”I would just call myself a Christian. Yeah, I guess you could say I’m kind of associated with that moment [Pentecostal Holiness]. I don’t even really like saying that I’m apart of a movement, because I have a relationship with God, and because I have a relationship with Him I live what I feel He wants me to live based on what He tells me in His word, [the Bible].

...for me, being a Holiness Pentecostal women is that I am a Christian, and I believe in Pentecost. I am Pentecostal by experience in that I’ve experienced the Holy Ghost, and Holiness by choice in that I choose to live for God and obey Him because I love Him. So that’s how I put it, Pentecostal by experience, Holiness by choice - and not because it’s just a name to title of a movement, but because of what it means, and because of what the Bible says. 

 I do believe the word ‘Holiness’ has gotten a bad wrap because people from I guess you could say the movement of Holiness have kind of given it the reputation of just a strict code of ethics, rules, regulations, and that’s how you’re a Christian, but to me that’s absolutely not it.

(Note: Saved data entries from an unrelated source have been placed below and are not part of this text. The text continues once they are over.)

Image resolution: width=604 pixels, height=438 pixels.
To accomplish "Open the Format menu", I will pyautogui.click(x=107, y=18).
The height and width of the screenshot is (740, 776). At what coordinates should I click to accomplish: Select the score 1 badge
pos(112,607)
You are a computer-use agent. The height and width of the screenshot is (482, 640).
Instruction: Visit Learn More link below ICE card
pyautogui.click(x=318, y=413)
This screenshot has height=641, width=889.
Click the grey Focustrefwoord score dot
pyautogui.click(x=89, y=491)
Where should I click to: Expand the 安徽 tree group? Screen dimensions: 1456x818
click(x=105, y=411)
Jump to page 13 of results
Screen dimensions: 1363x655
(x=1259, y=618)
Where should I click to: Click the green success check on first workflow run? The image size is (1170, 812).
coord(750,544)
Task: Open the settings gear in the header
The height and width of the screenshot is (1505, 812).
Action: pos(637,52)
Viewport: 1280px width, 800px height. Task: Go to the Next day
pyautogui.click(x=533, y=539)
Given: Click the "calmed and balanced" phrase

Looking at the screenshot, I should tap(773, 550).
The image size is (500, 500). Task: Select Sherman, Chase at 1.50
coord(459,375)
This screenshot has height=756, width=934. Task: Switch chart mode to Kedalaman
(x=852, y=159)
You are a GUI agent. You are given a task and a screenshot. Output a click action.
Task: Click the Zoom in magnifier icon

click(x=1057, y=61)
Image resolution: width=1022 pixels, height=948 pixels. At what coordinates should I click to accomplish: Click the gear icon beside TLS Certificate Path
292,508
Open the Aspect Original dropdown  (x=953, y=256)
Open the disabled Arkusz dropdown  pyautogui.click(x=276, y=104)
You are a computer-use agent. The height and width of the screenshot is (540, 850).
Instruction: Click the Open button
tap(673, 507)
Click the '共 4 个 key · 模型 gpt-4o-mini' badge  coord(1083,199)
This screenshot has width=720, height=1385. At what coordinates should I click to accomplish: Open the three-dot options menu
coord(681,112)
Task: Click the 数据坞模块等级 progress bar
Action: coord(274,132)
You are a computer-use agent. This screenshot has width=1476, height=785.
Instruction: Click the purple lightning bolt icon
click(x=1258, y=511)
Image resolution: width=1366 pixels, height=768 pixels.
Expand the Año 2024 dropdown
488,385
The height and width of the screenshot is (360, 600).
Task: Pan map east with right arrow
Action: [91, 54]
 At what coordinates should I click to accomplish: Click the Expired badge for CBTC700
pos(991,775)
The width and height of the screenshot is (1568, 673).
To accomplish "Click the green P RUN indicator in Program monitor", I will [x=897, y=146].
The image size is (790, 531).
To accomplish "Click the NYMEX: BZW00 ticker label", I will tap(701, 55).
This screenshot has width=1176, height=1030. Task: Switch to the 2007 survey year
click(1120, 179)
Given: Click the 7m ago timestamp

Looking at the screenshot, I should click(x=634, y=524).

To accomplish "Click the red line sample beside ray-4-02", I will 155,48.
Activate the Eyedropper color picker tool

When you have a relationship with someone… I’m sure you don’t live to bother them or do things that get on their nerves, you probably do things that you know they like, and you get to know them better and you do things that make them happy. With me having a relationship with God, I know what He likes the closer you get to Him, and read in His word. And that’s how you get to know Him, aside from prayer.

To find answers, scripture interprets scripture. To find out what Holiness means you can look into other verses that define it a little more in detail. I do know in its purest form, Holiness is an attribute of God, it’s moral excellence and perfection.  Of course it’s going to play into how you act, and how you dress and how you conduct yourself, and I’m thinking that where people probably get their ideas of certain standards. And I guess that makes sense, but I don’t agree with making up your own [standards] and forcing them on other people.

Some people think that we’re trapped or that we’re in slavery or we’re in bondages to strict rules, and I think that’s highly misunderstood. I’m not saying that it doesn’t happen, but for myself, some people [ask me] ‘you have to live like that?!’ or ‘you have to do that?’ 

No, I choose to live like this and I’m perfectly happy this way and I think that’s misunderstood sometimes. Some people think it is such a drudgery to dress the way that I do, or to not cut my hair. To me, I don’t know why that’s a big deal. I don’t think it’s like slavery or hard. I have some friends who have worked with rescuing women from human trafficking. And to me, that is real mental slavery, it’s horrible. To me when I think of slavery or a hard life, or being mentally manipulated, that’s what I think of. But some people look at how I live and they think that’s how it is. And to me, I think, absolutely not... it’s not really a comparison. 

I love the way that I live, and I love God. It’s not that I’m doing it because it’s a strict rule and I’m afraid of offending people. I mean, I love God and I feel like the way that I live is pleasing to Him. I have peace. I don’t feel like I have to wear makeup to be content with how I look, and I don’t feel like I have to show off my body to have worth. I feel like I can respect myself, and I can respect others. Putting all things like that into context, it does depend on your point of view because some people think their self worth is in what they look like. To me, it’s not. And I feel perfectly content with how God made me and how I look and I don’t have to change it. To me, that’s peace, I don't feel like I have to change anything about myself. I feel happy, and it's because of my identity in Christ. 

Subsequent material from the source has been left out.